Afternoon talks on September 13 reached an impasse. Because the BIA building was closing for the day, AIM leaders John Trudell (Sioux), Camp, and mainly Oklahoma Indians occupied the facility until a deal with BIA officials could be negotiated. Eventually, the two sides negotiated a compromise, with the Indians declaring a “clear-cut victory.” Commissioner of Indian Affairs Louis Bruce ordered an immediate freeze on spending of JOM funds for the 1972-1973 fiscal year until an outside audit of expenditures could be conducted. He also agreed to allow more Native input on how future Indian education monies for the state were spent.

The white citizens of Pawnee viewed the takeover and subsequent agreement as another example of the federal government acquiescing to the demands of a handful of militant Indians. An editorial in the local paper probably reflected the feelings of most non-Indians in that community: “A few bureaucrats in the Indian office at Washington who have the backbone of a jelly fish and the guts of an angle worm gave in to trouble makers. They should be fired.” Regardless of how the local populace felt about the incident, the occupation exposed and publicized the misappropriation of JOM funds in the state and offered hope that such monies would be used to help those for whom they were intended in the future: the Indian students of Oklahoma.

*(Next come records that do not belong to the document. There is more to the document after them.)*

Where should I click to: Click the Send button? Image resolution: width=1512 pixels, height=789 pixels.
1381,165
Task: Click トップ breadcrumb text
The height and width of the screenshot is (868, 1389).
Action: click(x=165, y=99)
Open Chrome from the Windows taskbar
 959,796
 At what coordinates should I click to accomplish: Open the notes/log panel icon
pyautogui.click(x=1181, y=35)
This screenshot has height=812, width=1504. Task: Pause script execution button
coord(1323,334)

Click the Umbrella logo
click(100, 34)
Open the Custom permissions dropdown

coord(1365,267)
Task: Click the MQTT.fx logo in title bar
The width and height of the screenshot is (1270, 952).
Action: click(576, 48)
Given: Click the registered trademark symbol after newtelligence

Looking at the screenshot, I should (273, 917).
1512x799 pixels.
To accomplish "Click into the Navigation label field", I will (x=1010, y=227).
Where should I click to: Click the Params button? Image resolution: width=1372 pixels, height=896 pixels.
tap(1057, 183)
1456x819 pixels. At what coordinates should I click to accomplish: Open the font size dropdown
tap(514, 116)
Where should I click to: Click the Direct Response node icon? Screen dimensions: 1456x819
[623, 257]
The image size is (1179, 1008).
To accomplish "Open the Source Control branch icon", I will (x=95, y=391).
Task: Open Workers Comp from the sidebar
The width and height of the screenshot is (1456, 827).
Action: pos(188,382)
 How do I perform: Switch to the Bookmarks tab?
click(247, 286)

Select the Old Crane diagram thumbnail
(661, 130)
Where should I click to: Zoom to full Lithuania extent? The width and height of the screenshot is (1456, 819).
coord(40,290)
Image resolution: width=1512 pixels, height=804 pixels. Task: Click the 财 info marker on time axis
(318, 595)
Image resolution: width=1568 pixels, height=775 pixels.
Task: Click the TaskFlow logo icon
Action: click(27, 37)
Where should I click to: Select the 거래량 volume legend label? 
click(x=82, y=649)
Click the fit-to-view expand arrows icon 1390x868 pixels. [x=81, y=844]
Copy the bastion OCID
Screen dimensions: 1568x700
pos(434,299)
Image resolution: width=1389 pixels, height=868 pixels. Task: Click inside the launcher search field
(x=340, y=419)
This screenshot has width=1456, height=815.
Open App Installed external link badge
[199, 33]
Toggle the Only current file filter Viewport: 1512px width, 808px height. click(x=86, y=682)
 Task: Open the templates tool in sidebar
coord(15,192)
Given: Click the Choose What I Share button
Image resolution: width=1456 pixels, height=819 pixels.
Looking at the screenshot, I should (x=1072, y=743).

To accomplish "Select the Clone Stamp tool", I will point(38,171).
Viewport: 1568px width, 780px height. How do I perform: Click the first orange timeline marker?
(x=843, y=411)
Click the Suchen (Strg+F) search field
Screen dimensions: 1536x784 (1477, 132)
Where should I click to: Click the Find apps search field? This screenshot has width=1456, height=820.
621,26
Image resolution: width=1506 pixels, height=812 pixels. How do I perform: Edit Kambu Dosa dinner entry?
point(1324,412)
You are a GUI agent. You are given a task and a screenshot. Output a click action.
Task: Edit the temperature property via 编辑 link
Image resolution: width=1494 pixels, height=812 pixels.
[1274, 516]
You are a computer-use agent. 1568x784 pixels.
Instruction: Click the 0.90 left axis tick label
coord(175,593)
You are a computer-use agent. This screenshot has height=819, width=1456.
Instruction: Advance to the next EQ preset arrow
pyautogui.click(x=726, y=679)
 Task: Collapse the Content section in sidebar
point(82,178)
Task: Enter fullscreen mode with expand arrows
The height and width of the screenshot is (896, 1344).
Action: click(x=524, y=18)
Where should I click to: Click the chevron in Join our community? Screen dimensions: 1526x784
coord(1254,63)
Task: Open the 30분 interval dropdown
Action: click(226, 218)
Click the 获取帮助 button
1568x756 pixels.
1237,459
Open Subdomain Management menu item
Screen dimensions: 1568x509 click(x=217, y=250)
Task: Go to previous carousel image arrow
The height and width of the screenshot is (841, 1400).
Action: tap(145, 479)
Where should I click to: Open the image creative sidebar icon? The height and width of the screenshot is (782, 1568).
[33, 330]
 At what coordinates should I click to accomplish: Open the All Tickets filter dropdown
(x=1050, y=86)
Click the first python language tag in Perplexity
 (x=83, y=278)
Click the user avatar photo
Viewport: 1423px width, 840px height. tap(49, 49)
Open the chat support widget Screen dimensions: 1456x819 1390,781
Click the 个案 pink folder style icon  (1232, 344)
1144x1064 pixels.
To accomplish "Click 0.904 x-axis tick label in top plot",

Less than a month after the events at Oklahoma City and Pawnee, AIM answered a call for assistance from students at the Fort Sill Indian School (FSIS) near Lawton. Upset at the perceived unresponsiveness of the school’s white superintendent, principal, and teachers to student grievances and also opposing its early curfew that required students be in the dorms by sundown and objecting to the institution of a ROTC program on campus that fall, a group of between forty and fifty pupils and eight to ten AIM members broke into the Administration Building at FSIS on the evening of October 2, 1972. They remained there for nearly twenty-four hours. When the affair ended, Lawton police had arrested and subsequently released four individuals for trespassing: Debbie Chapman, a student at the school, and AIM members Ozzie Red Elk, Stan Holder, and Frances Wise. In addition, BIA officials ordered administrative leave for FSIS Superintendent Jack Williams and Principal Bob Randolph until complaints against them could be investigated. Although the Administration Building takeover may have had few long-term consequences, it demonstrated that AIM was not simply an organization devoted to its own interests. It has responded to the needs of Indians wherever and whenever they might occur.

SEE ALSO: AMERICAN INDIAN FEDERATION, AMERICAN INDIANS.

BIBLIOGRAPHY: Frederick E. Hoxie, ed., “American Indian Movement,” Encyclopedia of North American Indians (Boston: Houghton Mifflin, 1996). Peter Matthiessen, In the Spirit of Crazy Horse (2d ed.; New York: Viking Press, 1991). Paul Chaat Smith and Robert Allen Warrior, Like a Hurricane: The American Indian Movement from Alcatraz to Wounded Knee (New York: New Press, 1996).